Working with high-frequency market data: Data integrity and cleaning (Part 1)

Working with high-frequency market data: Data integrity and cleaning (Part 1)

This is Part 1 of a multi-part series on using high-frequency market data by Databento . We'll cover topics such as data integrity and cleaning, and also basic concepts like timestamping, resolution and subsampling, and more.

High-frequency market data here broadly refers to any full order book data (sometimes called "L3"), market depth (also called "L2"), and tick data (sometimes called "last sale"). Because these terms tend to be used interchangeably without clear convention, we'll refer to these as "MBO", "MBP", and "tick-by-tick trades" respectively.


Background

We'll start with a hot take: You should not be cleaning your market data.

Much of the public literature on market data cleaning and data integrity seems to cite prior work by Olsen and Associates's crew, who published their approach on "adaptive data cleaning" in An Introduction to High Frequency Finance (2001).

One of the top Google search results on "cleaning tick data" yields an article titled "Working with High-Frequency Tick Data", which suggests to remove outliers and cites outdated practices on Brownlees and Gallo (2006). This paper, in turn, cites Falkenberry's white paper (2002) for tickdata.com, which recurses back to Gen?ay, Dacorogna, Muller, Pictet and Olsen.

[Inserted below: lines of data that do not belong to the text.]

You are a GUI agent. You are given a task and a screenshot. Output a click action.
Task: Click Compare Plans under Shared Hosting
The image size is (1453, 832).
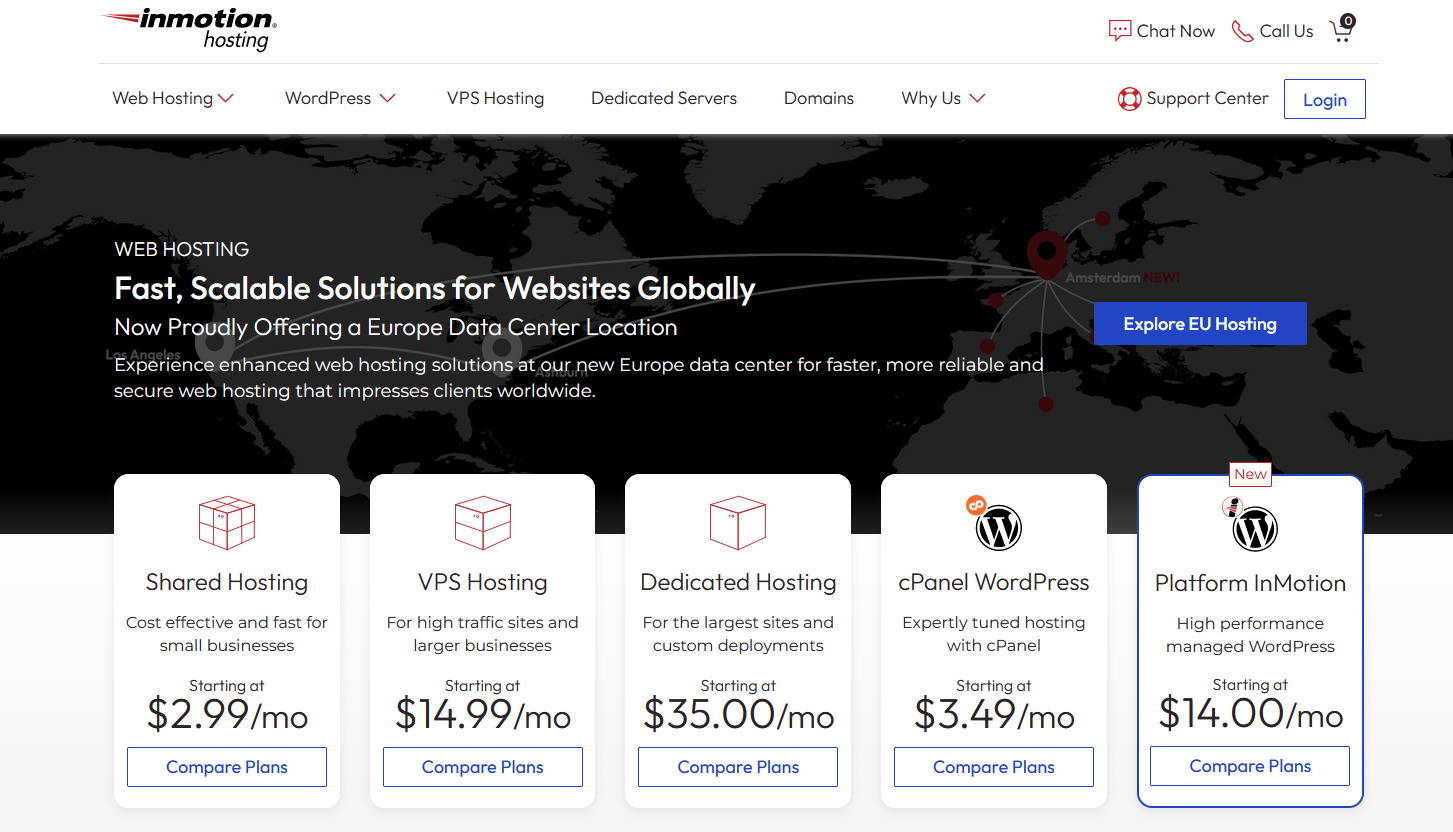(227, 766)
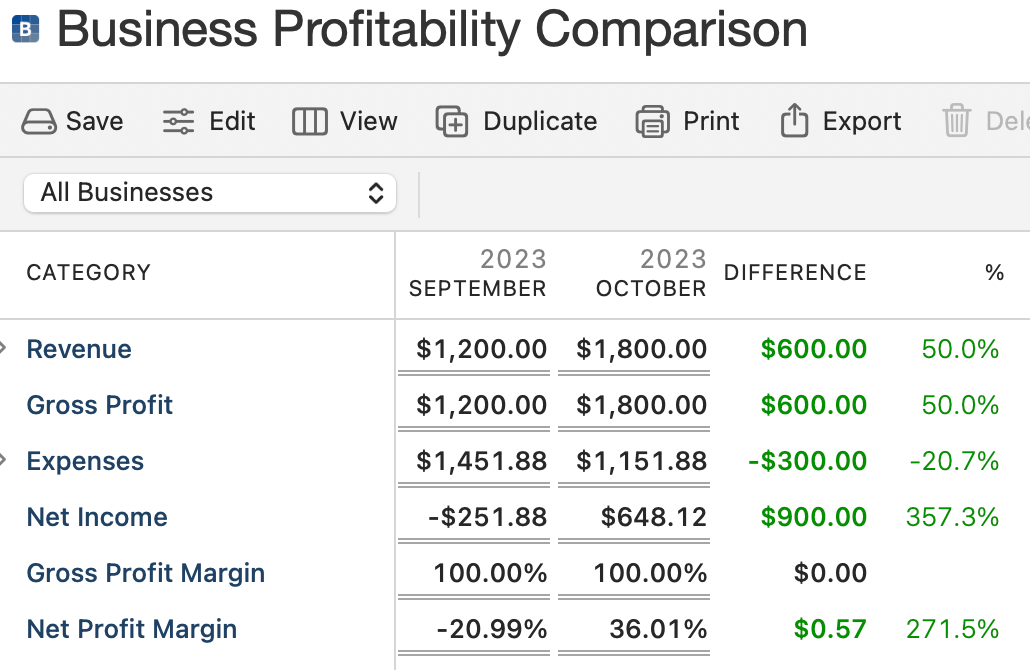Screen dimensions: 1030x670
Task: Click the Save toolbar icon
Action: click(40, 122)
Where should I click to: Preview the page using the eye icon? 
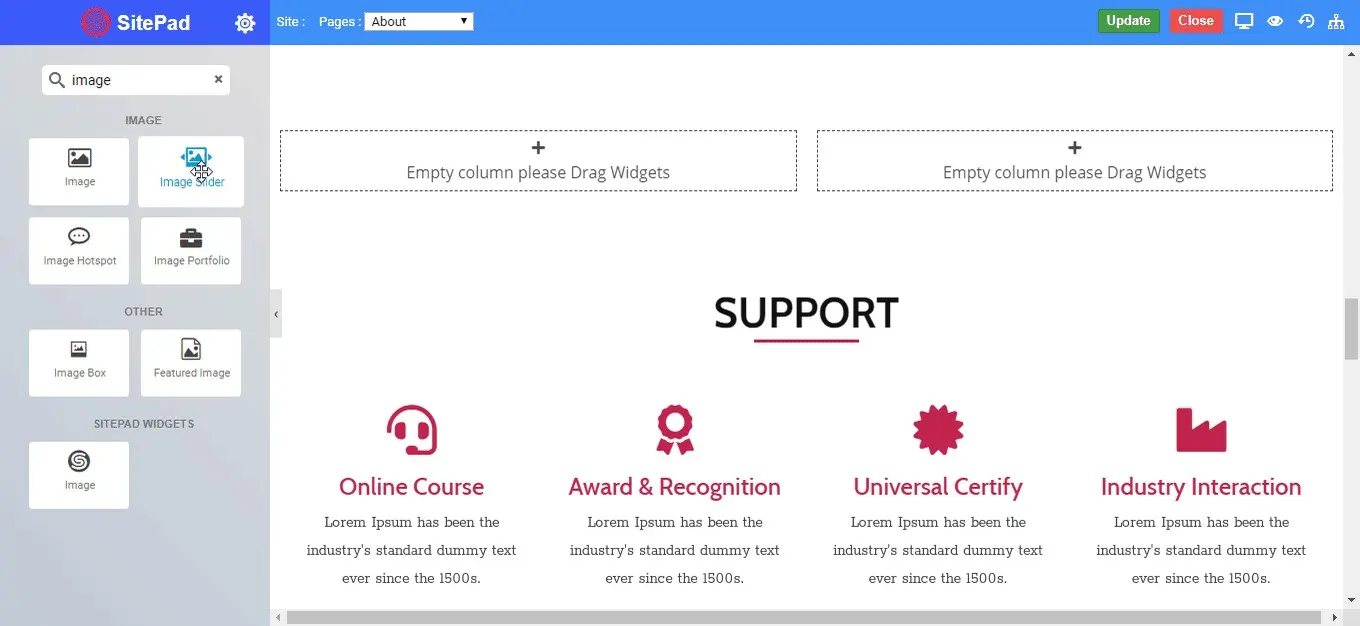[x=1275, y=20]
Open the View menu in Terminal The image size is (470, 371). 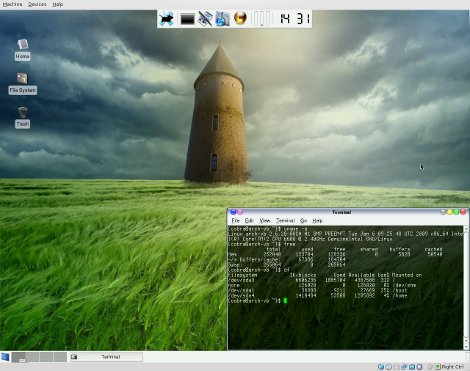click(265, 221)
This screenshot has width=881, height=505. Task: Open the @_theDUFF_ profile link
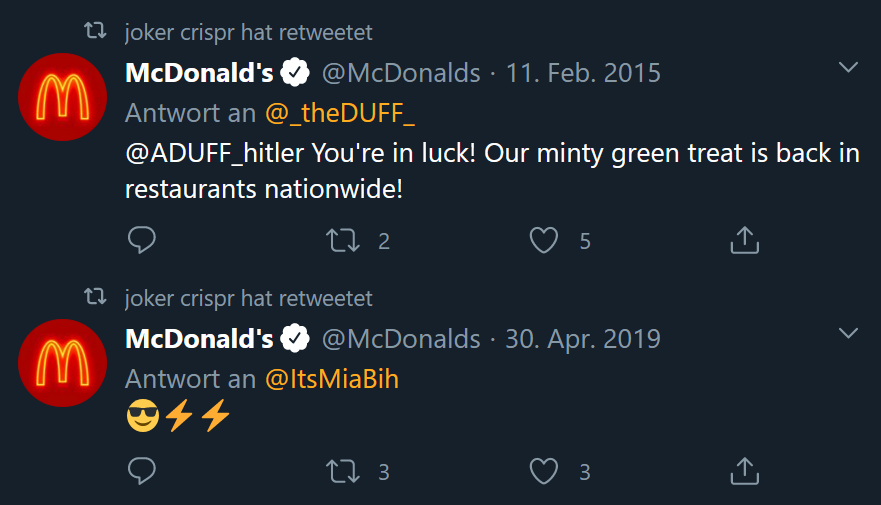(x=340, y=113)
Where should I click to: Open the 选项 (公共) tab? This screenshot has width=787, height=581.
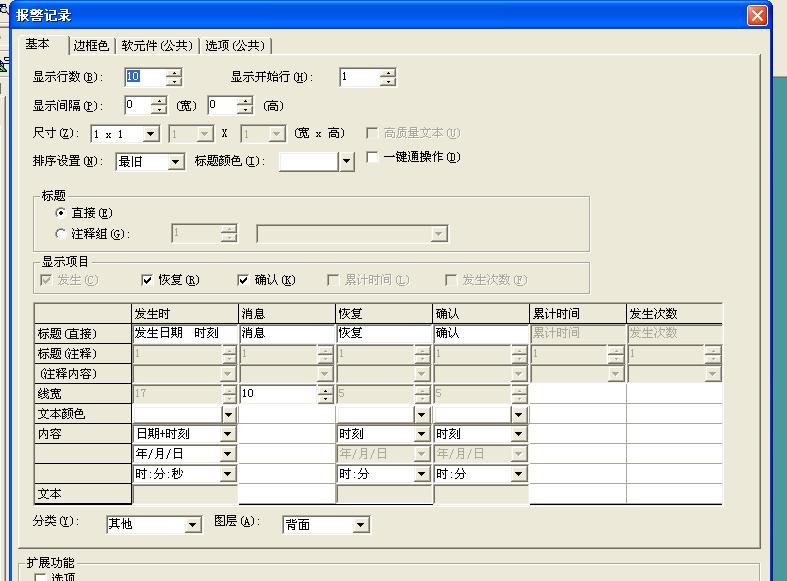(x=235, y=46)
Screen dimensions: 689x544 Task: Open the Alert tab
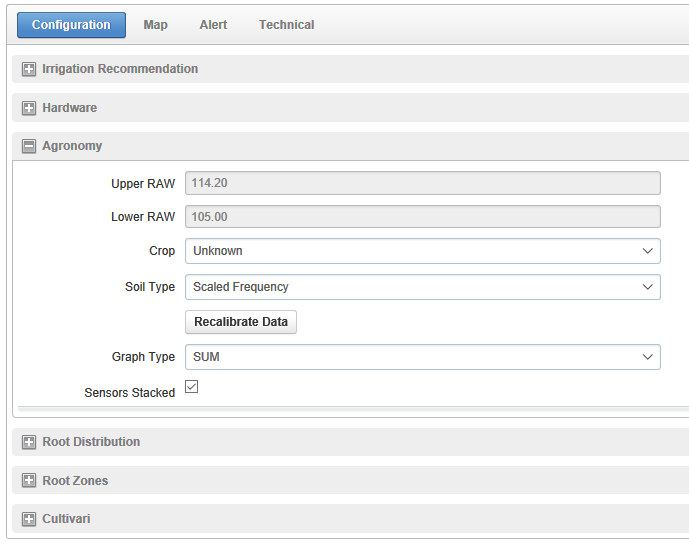pos(213,25)
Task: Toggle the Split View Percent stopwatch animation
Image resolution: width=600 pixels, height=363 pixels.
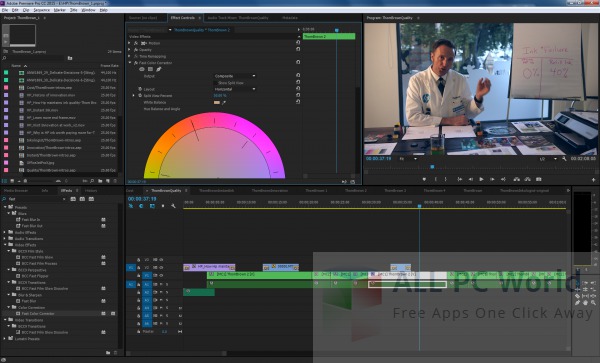Action: pos(140,96)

Later publications as recent as 2010 still refer to these methods.

While these approaches make sense from an academic angle, they're different from best practices in actual trading environments.

What these adaptive trading filters often consider to be "outliers" are false positives—examples of true trading activity that we want to keep. We'll suggest some better ways of handling this.

True trading behavior: SPY on NYSE National's prop feed. Outliers and large dislocaitons in BBO are commonplace even on widely-traded symbols on less liquid venues. Extracted from Databento Equities Basic.
Another example of true behavior: AAPL on NYSE National's prop feed. The BBO fluctuates with a different, more deterministic pattern. Extracted from Databento Equities Basic.


Modern market data infrastructure

To understand why it's usually unnecessary to clean market data these days, it's important to know a few things about modern market data infrastructure:

  1. Raw feeds and direct connectivity are usually overprovisioned to the point that you rarely have packet loss if your infrastructure is set up properly downstream of the venue handoff.
  2. Modern feeds and matching engines are usually well-designed enough nowadays that the days of spurious prints are long gone. Most of the academic literature and white papers on cleaning tick data and real-time filters for tick data errors are based on behavior of older iterations of the SIPs and matching engines.
  3. The widespread adoption of electronic trading in the last two decades has mostly squashed the existence of tick data anomalies. Any sort of bug in the raw feeds invite microstructural exploits quickly get reported away. Participants scrutinize any edge cases, matching scenarios, sequencing and timestamping issues very thoroughly so they're actually uncommon.
  4. Many trading venues use white-labeled versions of more mature trading platforms from larger market operators like Nasdaq (e.g. J-GATE), Deutsche B?rse, Currenex, etc. So pricing data errors from poorly-implemented matching engines have become much less uncommon.
  5. Checksumming and other practices are usually in place to prevent silent bit rot and other physical events that can actually cause price anomalies.

Exceptions

That said, there are exceptions where it's important to scrub and clean your market data:

  • If you're using a data redistributor that provides a very lossy normalized feed or is known to mutate the raw data silently, the benefits of scrubbing the data could exceed the downsides.
  • If you're primarily trading in OTC, open outcry or auction markets or more exotic trading venues with outdated infrastructure (e.g. a UDP unicast feed with no recovery mechanism), perhaps it's still important to clean the data.
  • If you're using non-pricing data which requires manual data entry or scraping, such as financial statements, SEC filings, corporate actions, etc., it is often better to scrub the data and preprocess it upstream of your application logic so you don't have code repetition.
  • If you're using low-resolution market data from a redistributor with an opaque process for subsampling. This can be prone to errors introduced by the vendor, that are otherwise not present on the direct feeds.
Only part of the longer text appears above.